Lemma 1 (Schur complement)Let$latex \displaystyle X = \left( \begin{array}{cc} A & B \\ B^{\top} & C \end{array} \right) ,&fg=000000$

where $latex {A}&fg=000000$ is positive definite. Then $latex {X}&fg=000000$ is positive semi-definite if and only if $latex {C – B^{\top} A^{-1} B}&fg=000000$ (the Schur complement of $latex {A}&fg=000000$ in $latex {X}&fg=000000$) is positive semi-definite.

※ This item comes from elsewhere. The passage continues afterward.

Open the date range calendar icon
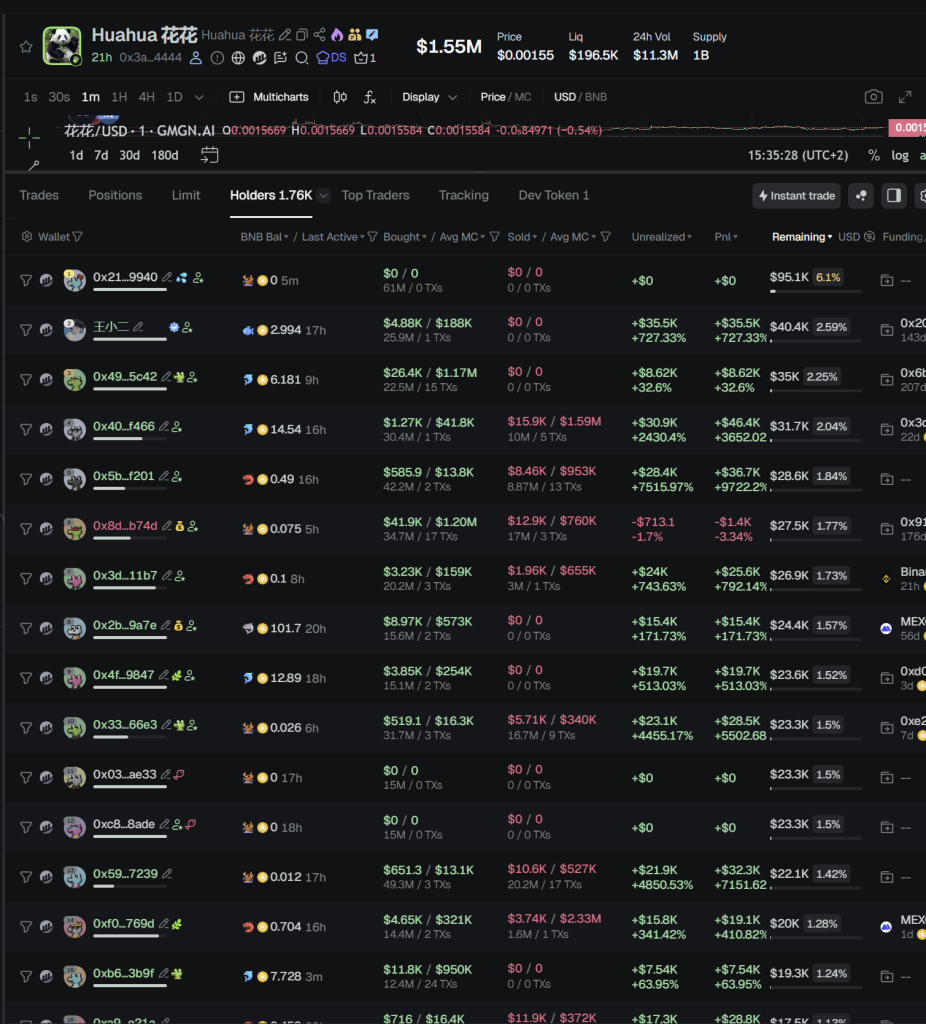The image size is (926, 1024). (209, 155)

In our case we use this lemma to write

$latex \displaystyle t \geq \frac12 (e + \nu y + \alpha) (K \circ y y^{\top})^{-1} (e + \nu y + \alpha) \Leftrightarrow \left( \begin{array}{cc} K \circ y y^{\top} & e + \nu y + \alpha \\ (e + \nu y + \alpha)^{\top} & 2 t \end{array} \right) \succeq 0 .&fg=000000$

Putting everything together we have proved that our original problem is equivalent to:

$latex \displaystyle \begin{array}{rcl} & \min_{K, t, \alpha, \nu} & t \\ & \text{subject to} & \left( \begin{array}{cccc} K & 0 & 0 & 0 \\ 0 & \mathrm{diag}(\alpha) & 0 & 0 \\ 0 & 0 & K \circ y y^{\top} & e + \nu y + \alpha \\ 0 & 0 & (e + \nu y + \alpha)^{\top} & 2t \end{array} \right)\succeq 0 , \end{array} &fg=000000$

which is clearly an SDP with equality constraints. Note that for statistical reasons one usually adds a constraint of the form $latex {\mathrm{Tr}(K) \leq c}&fg=000000$ (for some fixed constant $latex {c > 0}&fg=000000$) in the above optimization problem.

## By Anonymous May 5, 2013 - 9:21 pm

From the definition of the Lagrangian in the previous post, shouldn’t alpha belong to R^{-}_{m} or alternatively shouldn’t there be a – in front of alpha^{T} lambda?

Thankyou

## By t.k. April 26, 2013 - 8:37 am

thanks for your blog post, it is really helpful. But I have a question here that wish you could help me with:

you say “strong duality clearly holds true for this problem”, but why? I’ve read about the slater’s condition, however, I have no idea why SVM prime problem has satisfied the slater’s condition.